Silencer: From Discovery to Mitigation of Self-Bias in LLM-as-Benchmark-Generator
Peiwen Yuan, Yiwei Li, Shaoxiong Feng, Xinglin Wang, Yueqi Zhang, Jiayi Shi, Chuyi Tan, Boyuan Pan, Yao Hu, Kan Li
TL;DR
This work formalizes self-bias in LLM-generated benchmarks and decomposes it into three sub-biases. It introduces Silencer, a framework that combines sample-level mitigations—Attribute Integration, Cross Paraphrase, and Label Calibration—with a bias-neutralizing ensemble at the benchmark level to suppress self-bias. Empirical results across multiple tasks and models show substantial reductions in self-bias and substantial gains in alignment with human-annotated benchmarks, with average Pearson correlation improving from 0.655 to 0.833. The approach demonstrates good generalizability and provides practical guidance on leveraging multiple generators to produce more reliable benchmarks for evaluating LLMs.
Abstract
LLM-as-Benchmark-Generator methods have been widely studied as a supplement to human annotators for scalable evaluation, while the potential biases within this paradigm remain underexplored. In this work, we systematically define and validate the phenomenon of inflated performance in models evaluated on their self-generated benchmarks, referred to as self-bias, and attribute it to sub-biases arising from question domain, language style, and wrong labels.

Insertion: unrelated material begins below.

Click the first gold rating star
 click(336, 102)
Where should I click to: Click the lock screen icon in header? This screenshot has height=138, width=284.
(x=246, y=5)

On this basis, we propose Silencer, a general framework that leverages the heterogeneity between multiple generators at both the sample and benchmark levels to neutralize bias and generate high-quality, self-bias-silenced benchmark. Experimental results across various settings demonstrate that Silencer can suppress self-bias to near zero, significantly improve evaluation effectiveness of the generated benchmark (with an average improvement from 0.655 to 0.833 in Pearson correlation with high-quality human-annotated benchmark), while also exhibiting strong generalizability.